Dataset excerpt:

▬▬▬▬▬▬

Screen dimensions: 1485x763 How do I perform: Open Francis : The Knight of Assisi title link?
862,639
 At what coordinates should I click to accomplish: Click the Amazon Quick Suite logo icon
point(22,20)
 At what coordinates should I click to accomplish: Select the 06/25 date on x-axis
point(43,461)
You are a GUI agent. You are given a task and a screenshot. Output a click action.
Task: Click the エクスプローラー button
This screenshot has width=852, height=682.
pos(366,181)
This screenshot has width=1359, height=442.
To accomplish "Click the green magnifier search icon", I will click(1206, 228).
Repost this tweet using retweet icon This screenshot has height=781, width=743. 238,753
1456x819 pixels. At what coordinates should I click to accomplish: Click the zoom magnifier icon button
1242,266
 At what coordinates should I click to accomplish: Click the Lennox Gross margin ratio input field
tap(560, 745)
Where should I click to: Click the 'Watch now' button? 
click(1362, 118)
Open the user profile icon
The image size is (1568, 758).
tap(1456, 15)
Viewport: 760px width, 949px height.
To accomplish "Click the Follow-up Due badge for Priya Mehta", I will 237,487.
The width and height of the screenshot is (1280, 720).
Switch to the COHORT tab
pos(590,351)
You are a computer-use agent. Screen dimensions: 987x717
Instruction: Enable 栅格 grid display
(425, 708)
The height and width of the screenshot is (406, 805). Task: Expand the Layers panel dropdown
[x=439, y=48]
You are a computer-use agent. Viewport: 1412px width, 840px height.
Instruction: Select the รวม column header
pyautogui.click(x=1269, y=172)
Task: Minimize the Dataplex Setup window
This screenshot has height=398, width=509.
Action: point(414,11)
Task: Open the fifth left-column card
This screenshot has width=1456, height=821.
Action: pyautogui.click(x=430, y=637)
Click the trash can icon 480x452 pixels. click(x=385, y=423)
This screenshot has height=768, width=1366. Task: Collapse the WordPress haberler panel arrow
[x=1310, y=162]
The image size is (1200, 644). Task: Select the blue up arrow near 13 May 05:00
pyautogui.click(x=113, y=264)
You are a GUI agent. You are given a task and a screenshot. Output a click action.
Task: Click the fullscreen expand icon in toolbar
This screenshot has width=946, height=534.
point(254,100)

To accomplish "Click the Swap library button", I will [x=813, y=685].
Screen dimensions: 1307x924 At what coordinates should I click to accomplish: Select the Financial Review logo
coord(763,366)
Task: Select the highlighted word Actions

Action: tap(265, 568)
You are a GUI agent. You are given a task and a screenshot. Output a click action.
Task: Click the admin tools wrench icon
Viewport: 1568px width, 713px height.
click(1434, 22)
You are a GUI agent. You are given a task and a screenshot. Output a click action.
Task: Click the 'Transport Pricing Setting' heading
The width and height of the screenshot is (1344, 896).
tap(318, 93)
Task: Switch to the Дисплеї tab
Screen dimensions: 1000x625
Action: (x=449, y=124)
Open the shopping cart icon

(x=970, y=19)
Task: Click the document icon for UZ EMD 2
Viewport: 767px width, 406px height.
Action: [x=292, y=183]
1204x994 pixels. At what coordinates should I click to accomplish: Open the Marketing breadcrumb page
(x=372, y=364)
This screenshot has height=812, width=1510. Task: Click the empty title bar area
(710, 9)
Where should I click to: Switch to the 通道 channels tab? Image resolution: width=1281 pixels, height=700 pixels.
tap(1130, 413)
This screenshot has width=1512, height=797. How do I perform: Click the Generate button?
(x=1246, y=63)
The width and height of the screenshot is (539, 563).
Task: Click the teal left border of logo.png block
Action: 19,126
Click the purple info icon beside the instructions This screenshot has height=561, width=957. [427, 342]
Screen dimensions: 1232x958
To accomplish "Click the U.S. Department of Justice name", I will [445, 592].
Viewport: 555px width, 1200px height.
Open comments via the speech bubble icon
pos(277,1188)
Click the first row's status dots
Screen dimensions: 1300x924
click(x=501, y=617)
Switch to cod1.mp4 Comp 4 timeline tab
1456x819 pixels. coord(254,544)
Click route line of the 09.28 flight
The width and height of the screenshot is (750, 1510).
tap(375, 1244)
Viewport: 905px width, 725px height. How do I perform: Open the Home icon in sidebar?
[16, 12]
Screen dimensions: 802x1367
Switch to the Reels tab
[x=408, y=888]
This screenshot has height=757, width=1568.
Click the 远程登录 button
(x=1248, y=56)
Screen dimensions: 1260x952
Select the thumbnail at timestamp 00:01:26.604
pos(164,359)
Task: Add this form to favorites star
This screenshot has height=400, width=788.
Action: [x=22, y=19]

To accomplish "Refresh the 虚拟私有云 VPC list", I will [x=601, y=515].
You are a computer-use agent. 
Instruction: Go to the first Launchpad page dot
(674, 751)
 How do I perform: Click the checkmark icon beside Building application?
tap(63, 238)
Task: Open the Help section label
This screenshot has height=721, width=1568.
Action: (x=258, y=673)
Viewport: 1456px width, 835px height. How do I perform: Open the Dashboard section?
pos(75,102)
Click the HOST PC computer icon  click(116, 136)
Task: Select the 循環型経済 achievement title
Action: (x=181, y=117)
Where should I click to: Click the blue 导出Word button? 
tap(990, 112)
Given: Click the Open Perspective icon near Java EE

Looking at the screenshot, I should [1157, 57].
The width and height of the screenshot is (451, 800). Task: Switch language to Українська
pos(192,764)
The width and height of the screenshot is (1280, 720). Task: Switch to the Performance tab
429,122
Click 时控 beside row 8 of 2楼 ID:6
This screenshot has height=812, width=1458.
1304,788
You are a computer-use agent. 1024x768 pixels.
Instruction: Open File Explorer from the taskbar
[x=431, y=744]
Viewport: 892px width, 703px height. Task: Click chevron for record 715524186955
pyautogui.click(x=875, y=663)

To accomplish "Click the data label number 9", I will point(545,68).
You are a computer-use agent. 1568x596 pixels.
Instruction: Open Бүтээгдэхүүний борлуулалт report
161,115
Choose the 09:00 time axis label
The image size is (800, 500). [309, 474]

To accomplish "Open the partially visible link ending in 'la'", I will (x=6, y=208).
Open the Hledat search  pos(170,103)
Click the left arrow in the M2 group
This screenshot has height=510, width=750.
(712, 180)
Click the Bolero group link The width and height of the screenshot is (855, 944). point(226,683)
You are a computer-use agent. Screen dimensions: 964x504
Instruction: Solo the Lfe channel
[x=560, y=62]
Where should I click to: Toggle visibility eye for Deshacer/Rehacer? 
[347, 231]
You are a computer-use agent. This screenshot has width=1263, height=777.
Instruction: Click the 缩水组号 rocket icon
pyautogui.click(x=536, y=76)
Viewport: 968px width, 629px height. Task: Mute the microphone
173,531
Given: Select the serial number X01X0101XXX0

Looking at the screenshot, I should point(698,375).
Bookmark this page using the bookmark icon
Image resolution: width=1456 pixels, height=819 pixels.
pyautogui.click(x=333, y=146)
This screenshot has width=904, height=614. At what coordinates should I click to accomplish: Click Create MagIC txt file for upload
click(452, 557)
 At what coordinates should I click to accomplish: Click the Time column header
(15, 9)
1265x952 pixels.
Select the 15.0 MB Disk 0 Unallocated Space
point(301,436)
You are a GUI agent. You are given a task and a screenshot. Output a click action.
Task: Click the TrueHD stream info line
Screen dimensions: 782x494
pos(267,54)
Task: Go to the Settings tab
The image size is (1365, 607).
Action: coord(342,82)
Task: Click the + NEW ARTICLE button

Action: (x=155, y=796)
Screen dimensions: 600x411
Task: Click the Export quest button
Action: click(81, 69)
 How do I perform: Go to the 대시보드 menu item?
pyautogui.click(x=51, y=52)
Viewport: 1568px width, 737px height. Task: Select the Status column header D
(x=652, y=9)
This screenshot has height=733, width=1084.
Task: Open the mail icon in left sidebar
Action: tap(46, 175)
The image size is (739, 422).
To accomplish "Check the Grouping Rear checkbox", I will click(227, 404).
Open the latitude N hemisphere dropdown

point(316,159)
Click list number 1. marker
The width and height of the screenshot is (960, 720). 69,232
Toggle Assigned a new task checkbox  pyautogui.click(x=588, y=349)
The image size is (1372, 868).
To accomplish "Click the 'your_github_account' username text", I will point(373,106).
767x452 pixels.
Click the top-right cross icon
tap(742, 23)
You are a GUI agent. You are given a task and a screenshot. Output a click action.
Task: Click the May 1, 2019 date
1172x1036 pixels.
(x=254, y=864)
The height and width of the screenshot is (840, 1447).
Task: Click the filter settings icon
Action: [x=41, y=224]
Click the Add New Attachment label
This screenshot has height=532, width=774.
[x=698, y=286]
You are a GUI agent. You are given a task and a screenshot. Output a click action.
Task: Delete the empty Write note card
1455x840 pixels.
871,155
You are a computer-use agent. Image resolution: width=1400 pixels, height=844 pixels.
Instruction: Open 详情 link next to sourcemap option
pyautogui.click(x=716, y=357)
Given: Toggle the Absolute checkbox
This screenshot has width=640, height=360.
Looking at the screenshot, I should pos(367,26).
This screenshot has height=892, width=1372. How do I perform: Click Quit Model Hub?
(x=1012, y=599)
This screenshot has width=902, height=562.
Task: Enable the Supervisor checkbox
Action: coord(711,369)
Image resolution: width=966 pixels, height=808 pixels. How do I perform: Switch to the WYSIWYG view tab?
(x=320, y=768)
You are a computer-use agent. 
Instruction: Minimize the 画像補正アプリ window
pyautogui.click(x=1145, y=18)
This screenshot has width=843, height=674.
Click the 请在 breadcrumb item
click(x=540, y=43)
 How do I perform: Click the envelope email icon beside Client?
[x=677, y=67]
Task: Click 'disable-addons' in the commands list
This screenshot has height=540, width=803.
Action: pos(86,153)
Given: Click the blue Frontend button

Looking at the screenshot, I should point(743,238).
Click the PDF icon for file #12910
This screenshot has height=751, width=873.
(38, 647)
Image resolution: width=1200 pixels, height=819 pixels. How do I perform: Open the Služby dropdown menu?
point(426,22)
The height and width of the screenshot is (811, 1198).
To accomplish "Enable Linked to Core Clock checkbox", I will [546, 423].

▬▬▬▬▬▬

Task brief: Write out the lines of the records from the line with "You are a computer-use agent. Screen dimensions: 964x504" to the line with "pyautogui.click(x=536, y=76)", both included, as a JSON list of strings with one string per line and no blank lines.

Expected output:
[
  "You are a computer-use agent. Screen dimensions: 964x504",
  "Instruction: Solo the Lfe channel",
  "[x=560, y=62]",
  "Where should I click to: Toggle visibility eye for Deshacer/Rehacer? ",
  "[347, 231]",
  "You are a computer-use agent. This screenshot has width=1263, height=777.",
  "Instruction: Click the 缩水组号 rocket icon",
  "pyautogui.click(x=536, y=76)"
]